Records provided
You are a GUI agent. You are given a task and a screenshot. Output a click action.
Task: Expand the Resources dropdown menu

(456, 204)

...

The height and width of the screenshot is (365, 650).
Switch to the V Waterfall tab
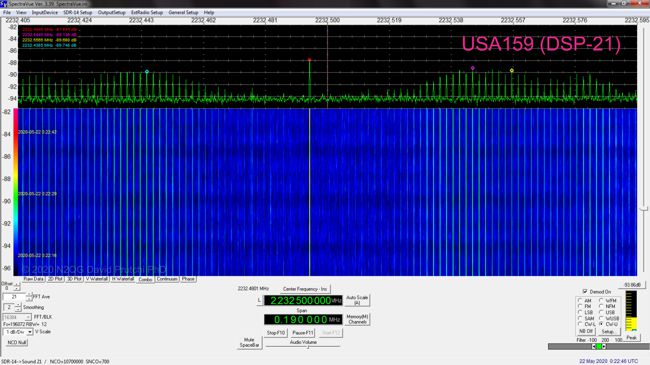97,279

Work to complete
Gather every line from the listing above in which "screenshot" appears, and copy those lines.

Task solution
You are a GUI agent. You are given a task and a screenshot. Output a click action.
The height and width of the screenshot is (365, 650).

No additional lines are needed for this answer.